Exponent laws you actually use

The formula sheet and calculator can help, but you still need clean exponent rules. The most common laws are b^m * b^n = b^(m+n), b^m / b^n = b^(m-n), (b^m)^n = b^(mn), b^0 = 1 when b is not 0, and b^(-n) = 1 / b^n. In diploma work, these laws usually support one of two moves: simplify a model or rewrite an equation with matching bases. For example, 3(2)^(x+1) = 48 becomes 2^(x+1) = 16, then 2^(x+1) = 2^4, so x + 1 = 4 and x = 3.

Worked example: depreciation

A snow-removal machine is purchased for $12,000 and loses 18% of its value each year. The model is V(t) = 12000(0.82)^t, where t is the number of years after purchase. After 4 years, V(4) = 12000(0.82)^4, which is about $5,424. The base 0.82 says the machine keeps 82% of its value each year, not that it loses 82%.

Now read the same model graphically. The y-intercept is 12000. The graph decreases quickly at first and then flattens as it approaches y = 0. In the real context, the machine will not literally have negative value, so the model is only reasonable over a practical time window. If a written-response part asks for interpretation, say that the value is predicted by a depreciation model and give the units, not just the number.

Diploma traps

The most reliable way to identify an exponential table is to compare ratios between consecutive y-values for equal x-steps. Constant first differences suggest a linear model. Constant second differences suggest a quadratic model. Constant ratios suggest an exponential model. On numerical-response items, keep full calculator values until the final requested rounding. On multiple-choice items, check whether the answer uses the percent rate, such as 0.18, instead of the decay multiplier, such as 0.82.

A second trap is comparing bases without reading the coefficient.
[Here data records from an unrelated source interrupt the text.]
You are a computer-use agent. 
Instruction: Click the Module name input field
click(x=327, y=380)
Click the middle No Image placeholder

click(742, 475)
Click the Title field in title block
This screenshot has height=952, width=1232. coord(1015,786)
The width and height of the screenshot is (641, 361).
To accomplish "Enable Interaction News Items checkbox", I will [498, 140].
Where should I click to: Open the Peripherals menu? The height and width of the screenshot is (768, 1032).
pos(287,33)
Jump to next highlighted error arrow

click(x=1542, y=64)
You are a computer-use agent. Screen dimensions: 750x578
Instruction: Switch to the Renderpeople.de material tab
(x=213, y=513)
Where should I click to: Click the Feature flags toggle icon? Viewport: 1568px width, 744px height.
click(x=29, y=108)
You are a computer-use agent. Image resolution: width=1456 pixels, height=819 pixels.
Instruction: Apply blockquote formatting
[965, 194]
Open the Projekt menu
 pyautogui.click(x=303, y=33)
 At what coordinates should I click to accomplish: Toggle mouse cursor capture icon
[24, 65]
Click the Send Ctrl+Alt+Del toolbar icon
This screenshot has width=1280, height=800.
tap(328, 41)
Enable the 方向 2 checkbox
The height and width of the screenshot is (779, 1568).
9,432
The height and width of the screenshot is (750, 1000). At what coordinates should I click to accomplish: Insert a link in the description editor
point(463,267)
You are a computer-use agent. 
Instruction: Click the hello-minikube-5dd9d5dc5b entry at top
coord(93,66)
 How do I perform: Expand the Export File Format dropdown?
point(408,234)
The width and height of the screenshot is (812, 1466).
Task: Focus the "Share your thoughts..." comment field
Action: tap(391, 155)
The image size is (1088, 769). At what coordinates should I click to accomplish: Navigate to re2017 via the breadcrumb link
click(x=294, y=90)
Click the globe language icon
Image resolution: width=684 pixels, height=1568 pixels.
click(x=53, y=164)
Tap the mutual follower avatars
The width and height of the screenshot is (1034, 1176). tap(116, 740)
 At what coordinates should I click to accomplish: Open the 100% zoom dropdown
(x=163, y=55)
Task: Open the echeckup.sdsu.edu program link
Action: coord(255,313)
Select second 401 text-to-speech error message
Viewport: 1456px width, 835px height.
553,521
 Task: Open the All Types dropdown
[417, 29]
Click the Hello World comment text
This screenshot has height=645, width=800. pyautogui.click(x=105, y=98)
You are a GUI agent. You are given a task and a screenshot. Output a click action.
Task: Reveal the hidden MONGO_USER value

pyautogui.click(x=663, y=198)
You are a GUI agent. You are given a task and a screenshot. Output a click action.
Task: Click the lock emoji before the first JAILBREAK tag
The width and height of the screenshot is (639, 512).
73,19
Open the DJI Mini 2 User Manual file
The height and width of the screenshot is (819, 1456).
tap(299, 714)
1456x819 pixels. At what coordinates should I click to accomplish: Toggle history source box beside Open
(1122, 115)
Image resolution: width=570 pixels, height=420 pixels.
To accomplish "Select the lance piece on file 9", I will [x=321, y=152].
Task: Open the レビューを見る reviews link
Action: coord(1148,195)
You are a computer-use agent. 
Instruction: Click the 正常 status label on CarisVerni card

For y = 500(1.04)^x and y = 300(1.08)^x, the second model grows faster, but the first model starts higher. A question about the value at x = 0, the long-term growth rate, or the time when one overtakes the other may have different answers. Always identify what the question is asking before calculating.

Calculator and step-size checks

A graphing calculator is useful, but it will not decide the model for you. When x-values increase by more than 1, adjust the multiplier to match the step size. If a value grows from 900 to 1152 over 3 years, the 3-year multiplier is 1152/900 = 1.28. The annual multiplier is 1.28^(1/3), about 1.086, so the annual growth rate is about 8.6%, not 28%. Diploma distractors often use the total change across the whole interval as if it were the one-step rate.

For numerical-response work, estimate first. If the base is greater than 1, later outputs should be larger unless a negative coefficient or vertical shift changes the context. If the base is between 0 and 1, later outputs should move toward the horizontal asymptote. This quick direction check catches many entry and window mistakes before you commit an answer.